Of course the film's strengths don't just lie within Sir Ridley's visionary style and direction. There really is no shortage of acting talent with the likes of Noomi Rapace (the original Swedish Girl with the Dragon Tattoo), Michael Fassbender (the fantastic star of Shame), Charlize Theron (who is also currently starring in Snow White and the Huntsman), Idris Elba (Thor) and Guy Pearce (The King's Speech) forming a small part of the overall cast. With Rapace playing Elizabeth Shaw, the film's female protagonist, another character becomes a memebr of Ridley's Angels, with Scott clearly retaining his emphasis on strong leading female characters after Sigourney Weaver's Ripley; a character who debatably changed the image and role of women in film forever. In fact during many scenes I almost felt myself having to do a double take, with Rapaces character occasionally even looking just like Ripley too! Alongside Rapace, The Fantastic Mr.Fassbender continues to prove himself as one of the finest actors around today within his role of the android David (nice name!).
Although despite its strengths, Prometheus is not without its problems either. Within the narrative of the film, a lot happens, and I mean a lot - the films certainly feels like its 2 hour running time. Firstly this causes a few pacing issues throughout the film, with a fair amount of scenes feeling longer than they needed to be, especially next to the film's more thrilling faster paced moments; during which the film really gets going. Alongside this the narrative does at times become bogged down substantially with a lot of sub-plots that arguably do not need to be there at all. This includes the prosthetic covered character of Guy Pearce's Peter Weyland, who's character feels unnecessarily aged for no apparent reason (you'll understand when you see him). It's almost as if Scott has grown a bit too attached to a lot of his own personal ideas and has attempted to cram them all into this one film, or maybe his ideas are just so deep and meaningful that they cannot fit within just 2 hours of screen time! Perhaps a second film is what Scott really needed to spread all of his ideas out a bit, in order to allow some of the more over-looked areas to breathe a bit more and for the film to flow a little bit better.

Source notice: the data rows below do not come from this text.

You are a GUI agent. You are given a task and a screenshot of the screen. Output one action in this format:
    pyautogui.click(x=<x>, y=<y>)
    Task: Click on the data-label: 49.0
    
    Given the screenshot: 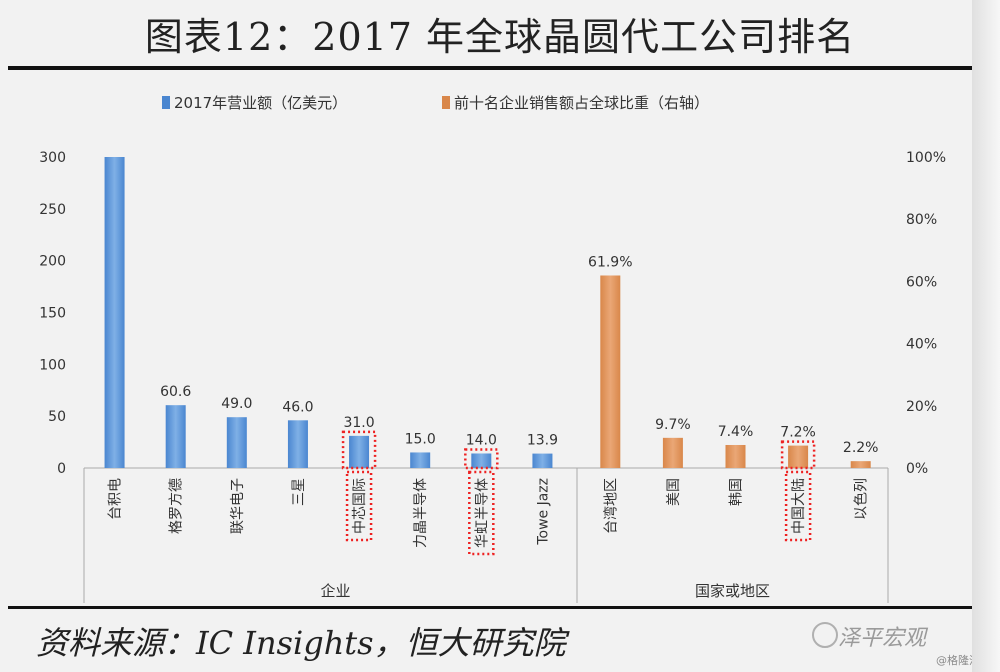 What is the action you would take?
    pyautogui.click(x=236, y=404)
    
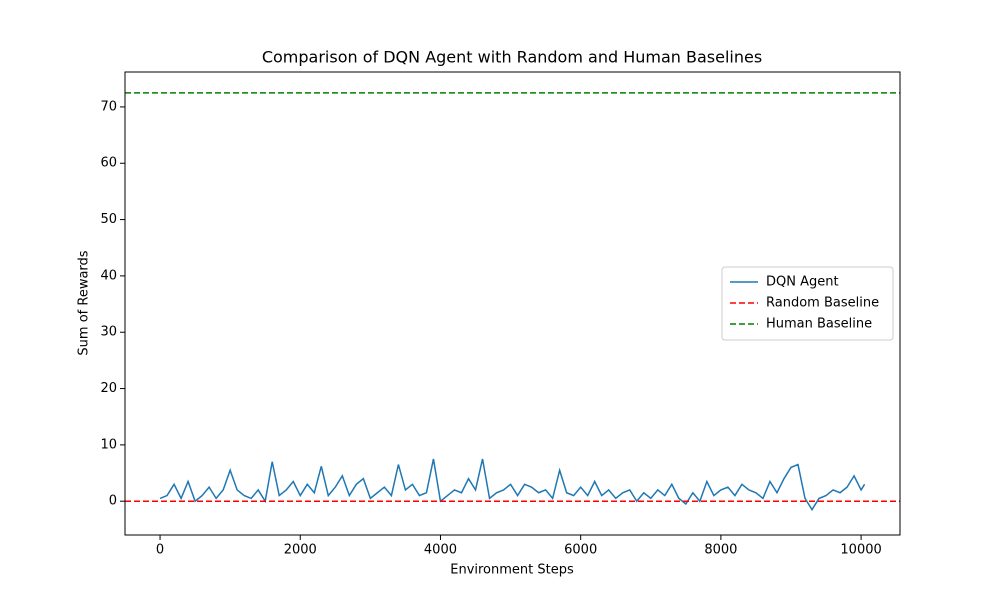 The width and height of the screenshot is (1000, 604). I want to click on y-tick-label: 60, so click(108, 164).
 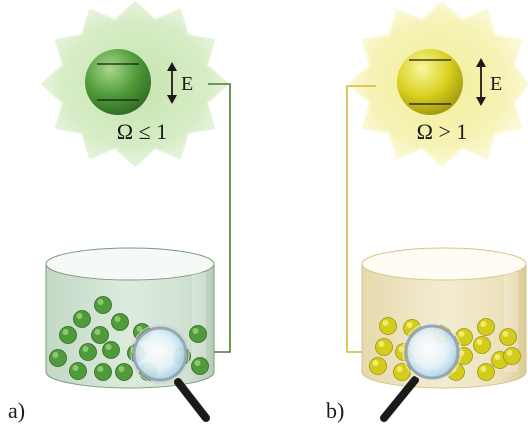 I want to click on panel-label-a: a), so click(x=16, y=410).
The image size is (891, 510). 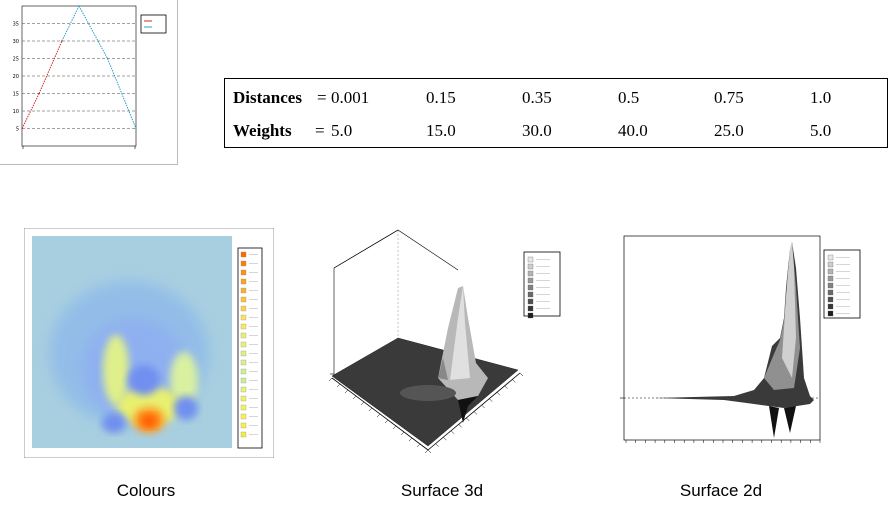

Despite the problems that the film does clearly suffer from, the overall scale, tone and vibe of the film are more than enough to make this a film worth watching, especially those who have seen and loved Sir Ridley's original 1979 film Alien - who will almost certainly get a kick of nostalgia out of the iconic style, tone and ideas of the first film. Performances from Rapace and The Fantastic Mr.Fassbender carry the film through, and with only a few small moments that link to the overall picture of the Alien films this really is a film that anyone can watch, even if they haven't seen the old films. Whilst it should be seen as its own entity, the sheer weight of Alien's slick and iconic narrative will mean that this film will remain within its shadows as its younger sibling - even if it doesn't necessarily deserve to. Prometheus has landed ladies and gentlemen; not in a crash-landing, but not in a smooth one either with some minor turbulence along the way...
Prometheus is now showing in cinemas across the UK.